Minnesota Consumer Data Privacy Act (“MCDPA”)
Information for Businesses •
Controller Responsibilities •
Processor Responsibilities •
Exemptions •
Criteria
Privacy Notice
The privacy notice controllers must provide to consumers must include:
- The categories of personal data processed by the controller;
- The purposes for which the categories of personal data are processed;
- An explanation of the rights provided to the consumer by the Act, specifically those rights found in section 325M.14;
- An explanation of how and where consumers may exercise the rights found in section 325M.14, and how and where consumers may appeal;
- The categories of personal data the controller sells to or shares with third parties;
- The categories of third parties with whom the controller sells or shares personal data;
- The controller’s contact information, including an active email address or other online mechanism that the consumer may use to contact the controller;
- A description of the controller’s retention policies for personal data; and
- The date on which the privacy notice was last updated.

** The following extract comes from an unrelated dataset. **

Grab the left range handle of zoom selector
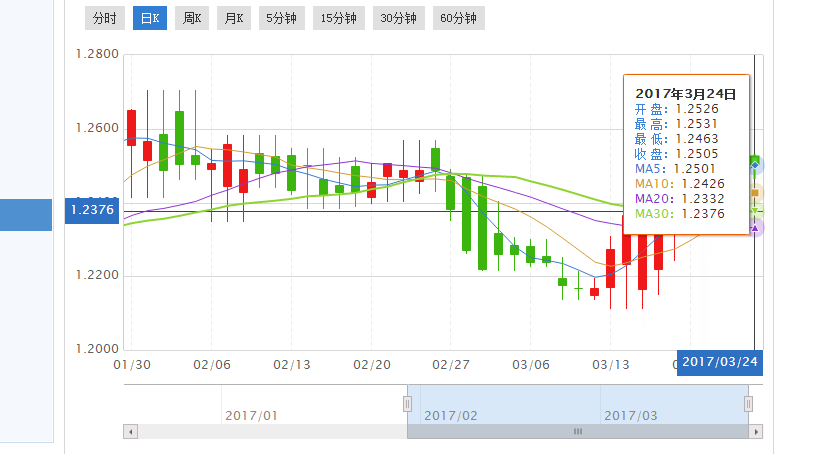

If the controller sells personal data to third parties, processes personal data for targeted advertising, or engages in profiling in furtherance of decisions that produce legal effects concerning a consumer or similarly significant effects concerning a consumer, the controller must disclose the processing in the privacy notice and provide access to a clear and conspicuous method outside of the privacy notice for a consumer to opt out. The Act’s text suggests, but does not require, a hyperlink clearly labeled with something like “Your Privacy Rights,” which would take the clicking consumer to a website where the consumer may make a request to the controller under the Act.

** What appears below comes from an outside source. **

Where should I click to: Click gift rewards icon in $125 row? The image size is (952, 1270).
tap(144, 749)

Disclaimer: The Attorney General’s Office (“AGO”) is providing this page as a rough guide to explore rights and obligations pursuant to the Act. In many instances, this website simplifies or rewords the provisions of the Act for comprehension and readability. The website is not intended to provide guidance as to how the AGO would enforce the Act. It is not the AGO’s intention to provide any information on this website that would conflict with the Act. The AGO offers this website as a tool for exploring the Act, but nothing on this site should be construed as legal advice for interpreting the Act or how the Act might be enforced.